In recent decades, that principle has evolved into a health therapy, which is now extremely popular among elites sports men and women: whole body cryotherapy (WBC). This involves standing for two to three minutes in a sauna-style chamber filled with extremely cold dry air at temperatures of up to minus 150 degrees Celsius (equivalent to minus 300 degrees Fahrenheit).

Indeed, for English premier league football players it has become so much a part of their lives that club bosses became concerned about a rebound in injuries when they were temporarily banned from using it when the Covid-19 pandemic first struck.

However, not everyone is fan.
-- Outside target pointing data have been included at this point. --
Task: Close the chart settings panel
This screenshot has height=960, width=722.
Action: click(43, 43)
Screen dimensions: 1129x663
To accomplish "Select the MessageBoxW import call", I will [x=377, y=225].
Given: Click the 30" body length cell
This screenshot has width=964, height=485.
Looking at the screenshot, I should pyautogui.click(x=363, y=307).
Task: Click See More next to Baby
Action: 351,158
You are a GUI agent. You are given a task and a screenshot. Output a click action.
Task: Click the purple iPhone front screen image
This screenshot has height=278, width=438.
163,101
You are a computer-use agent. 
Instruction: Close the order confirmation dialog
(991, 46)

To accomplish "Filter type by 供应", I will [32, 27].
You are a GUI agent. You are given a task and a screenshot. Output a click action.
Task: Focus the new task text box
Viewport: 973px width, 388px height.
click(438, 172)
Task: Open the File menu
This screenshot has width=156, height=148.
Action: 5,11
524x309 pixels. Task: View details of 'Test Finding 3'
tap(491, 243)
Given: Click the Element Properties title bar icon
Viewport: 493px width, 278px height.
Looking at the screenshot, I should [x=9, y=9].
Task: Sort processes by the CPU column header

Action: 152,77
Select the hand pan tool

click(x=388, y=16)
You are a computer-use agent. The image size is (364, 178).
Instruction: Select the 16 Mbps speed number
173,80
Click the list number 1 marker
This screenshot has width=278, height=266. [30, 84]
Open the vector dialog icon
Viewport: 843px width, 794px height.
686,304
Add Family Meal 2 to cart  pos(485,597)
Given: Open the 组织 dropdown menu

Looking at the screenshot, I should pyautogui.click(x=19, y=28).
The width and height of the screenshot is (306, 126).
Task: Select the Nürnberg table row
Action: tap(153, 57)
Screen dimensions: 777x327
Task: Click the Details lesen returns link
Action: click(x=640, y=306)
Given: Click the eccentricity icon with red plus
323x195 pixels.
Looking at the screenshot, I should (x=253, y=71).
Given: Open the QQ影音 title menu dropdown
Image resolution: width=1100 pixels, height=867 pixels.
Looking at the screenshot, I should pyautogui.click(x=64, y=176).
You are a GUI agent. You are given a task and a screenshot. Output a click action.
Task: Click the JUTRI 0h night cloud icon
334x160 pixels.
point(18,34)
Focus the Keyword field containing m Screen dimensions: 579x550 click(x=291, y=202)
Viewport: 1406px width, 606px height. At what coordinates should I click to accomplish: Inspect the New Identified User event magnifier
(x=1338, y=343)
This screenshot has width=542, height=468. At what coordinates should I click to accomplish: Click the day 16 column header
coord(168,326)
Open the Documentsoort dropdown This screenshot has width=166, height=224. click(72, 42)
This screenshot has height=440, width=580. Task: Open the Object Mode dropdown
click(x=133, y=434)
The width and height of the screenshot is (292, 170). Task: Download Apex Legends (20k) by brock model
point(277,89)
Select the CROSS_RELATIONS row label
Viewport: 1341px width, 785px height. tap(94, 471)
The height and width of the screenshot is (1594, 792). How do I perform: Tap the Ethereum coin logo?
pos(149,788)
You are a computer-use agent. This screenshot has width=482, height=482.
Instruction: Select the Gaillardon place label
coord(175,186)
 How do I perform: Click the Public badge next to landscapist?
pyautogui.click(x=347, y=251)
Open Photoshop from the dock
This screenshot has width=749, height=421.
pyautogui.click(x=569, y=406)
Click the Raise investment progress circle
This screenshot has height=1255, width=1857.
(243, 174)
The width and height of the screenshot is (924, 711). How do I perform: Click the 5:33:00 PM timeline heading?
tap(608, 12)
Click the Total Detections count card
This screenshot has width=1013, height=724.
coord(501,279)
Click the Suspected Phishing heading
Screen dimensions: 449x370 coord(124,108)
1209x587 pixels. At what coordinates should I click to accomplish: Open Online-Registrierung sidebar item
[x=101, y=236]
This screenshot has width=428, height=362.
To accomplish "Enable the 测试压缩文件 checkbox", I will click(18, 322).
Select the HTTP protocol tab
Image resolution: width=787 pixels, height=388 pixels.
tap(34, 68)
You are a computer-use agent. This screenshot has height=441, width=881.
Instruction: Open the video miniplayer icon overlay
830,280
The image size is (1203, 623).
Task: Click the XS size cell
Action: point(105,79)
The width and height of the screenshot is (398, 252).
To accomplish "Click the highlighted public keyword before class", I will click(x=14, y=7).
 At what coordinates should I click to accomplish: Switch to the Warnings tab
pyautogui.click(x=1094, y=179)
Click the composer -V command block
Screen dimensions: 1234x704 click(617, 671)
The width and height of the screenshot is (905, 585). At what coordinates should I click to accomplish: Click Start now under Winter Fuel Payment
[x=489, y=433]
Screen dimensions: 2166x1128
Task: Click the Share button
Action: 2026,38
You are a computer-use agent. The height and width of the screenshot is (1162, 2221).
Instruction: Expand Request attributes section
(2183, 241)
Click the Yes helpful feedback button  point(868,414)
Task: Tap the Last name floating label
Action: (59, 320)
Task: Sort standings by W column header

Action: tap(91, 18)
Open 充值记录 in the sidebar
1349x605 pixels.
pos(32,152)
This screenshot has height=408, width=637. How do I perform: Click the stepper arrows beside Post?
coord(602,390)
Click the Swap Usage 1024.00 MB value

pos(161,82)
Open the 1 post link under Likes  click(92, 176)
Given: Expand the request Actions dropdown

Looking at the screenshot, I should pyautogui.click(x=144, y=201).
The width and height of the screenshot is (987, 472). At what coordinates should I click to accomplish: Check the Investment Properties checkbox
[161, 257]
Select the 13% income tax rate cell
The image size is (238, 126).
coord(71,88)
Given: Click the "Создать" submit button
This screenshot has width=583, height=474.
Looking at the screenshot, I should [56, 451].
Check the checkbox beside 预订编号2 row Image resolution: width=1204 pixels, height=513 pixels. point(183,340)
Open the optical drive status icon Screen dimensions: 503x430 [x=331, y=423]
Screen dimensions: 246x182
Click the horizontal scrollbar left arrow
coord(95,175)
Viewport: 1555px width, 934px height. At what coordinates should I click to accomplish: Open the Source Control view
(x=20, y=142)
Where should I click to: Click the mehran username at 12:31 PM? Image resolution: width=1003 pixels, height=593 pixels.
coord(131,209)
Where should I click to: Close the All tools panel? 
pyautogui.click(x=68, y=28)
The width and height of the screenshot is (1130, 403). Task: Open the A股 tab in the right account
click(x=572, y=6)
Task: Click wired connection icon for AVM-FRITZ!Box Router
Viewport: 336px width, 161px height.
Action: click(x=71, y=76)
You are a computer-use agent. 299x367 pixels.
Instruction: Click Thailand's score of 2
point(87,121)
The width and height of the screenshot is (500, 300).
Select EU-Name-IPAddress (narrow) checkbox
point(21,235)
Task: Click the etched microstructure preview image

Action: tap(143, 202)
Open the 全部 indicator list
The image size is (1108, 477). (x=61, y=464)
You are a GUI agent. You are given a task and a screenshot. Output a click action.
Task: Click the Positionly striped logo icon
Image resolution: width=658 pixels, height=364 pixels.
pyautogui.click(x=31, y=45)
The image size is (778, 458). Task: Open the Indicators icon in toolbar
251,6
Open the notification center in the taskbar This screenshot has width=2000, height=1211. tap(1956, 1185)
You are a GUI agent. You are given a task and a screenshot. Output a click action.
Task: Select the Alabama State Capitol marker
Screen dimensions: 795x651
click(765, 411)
While there have been plenty of studies demonstrating cryotherapy’s effectiveness, they are often small scale and anecdotal. The US Food and Drug Agency (FDA), for example, has not updated its 2016 guidance regarding a lack of evidence.

So what are the purported health benefits and what does the latest research say?

1. Speeds recovery

One notable 2015 German study reported that endurance athletes improved their performance when they underwent cryotherapy between two running session spaced one hour apart.

This has been attributed to re-circulation theory. When our bodies are exposed to the cold, blood vessels narrow (vasoconstriction), re-directing blood away from the periphery towards the core in order to protect key organs.

As part of this process, blood is enriched with nutrients and oxygen, which then flows back to tissues once blood vessels widen again (vasodilation). The overall effect is to re-energise the recipient.

Vasoconstriction also helps to minimise injuries because less blood flowing through capillaries has a similar effect on fluid leaking from damaged vessels around the injury site. Swelling and inflammation are reduced.  

2. Boosts the immune system

Cold also stimulates the body’s sympathetic nervous system into action – our flight or fight response to stressful situations.

As we previously explained in our article on ice bathing, this physiological shock provides a form of training for the immune system. Regular exposure to small shocks strengthens it, thereby enabling it to cope far better when it is exposed to bigger and more dangerous threat.

3. Improves sleep

Once our bodies sense that a danger has passed, the parasympathetic nervous system is activated. This slows everything down, including our breathing, enabling us to relax and eventually to sleep.  

Cryotherapy helps to ease this process along.  In 2021, a study led by the China Institute of Sports Science in Beijing, found that it not only improved sleep quality among the 12 long-distance runners studied, but had a greater effect than cold water immersion.

4. Reduces chronic pain

We all know that cold can dull pain. This is because it slows down electrical impulses passing through our nervous system.

In the late 1970’s a Japanese doctor called Toshiro Yamauchi used this theory to pioneer whole body cryotherapy to reduce pain and swelling in patients with the inflammatory joint disease, rheumatoid arthritis. Since then, it has become especially popular in Scandinavian and Northern European countries to treat a long list of ailments causing chronic pain.

In 2019, a Polish study highlighted that it could be more effective than conventional physiotherapy in treating inflammatory diseases of the joints like rheumatoid arthritis. Examination of 83 patients noted a decrease in their intensity of morning stiffness and pain, plus a reduction of the inflammatory marker c-reactive protein, which is produced in the liver.

5. Increases flexibility

A number of studies including one published in 2021 by the Journal of Clinical and Diagnostic Research, highlight that cryotherapy improves flexibility. A study of 40 recreational sports players showed a significant increase in calf and hamstring flexibility.

This is because while vasoconstriction reduces blood flow to the surface of large muscle groups, vasodilation increases blood flow at a deeper level. This, in combination with slower nerve conduction velocity, allows the muscle to relax and be stretched more fully.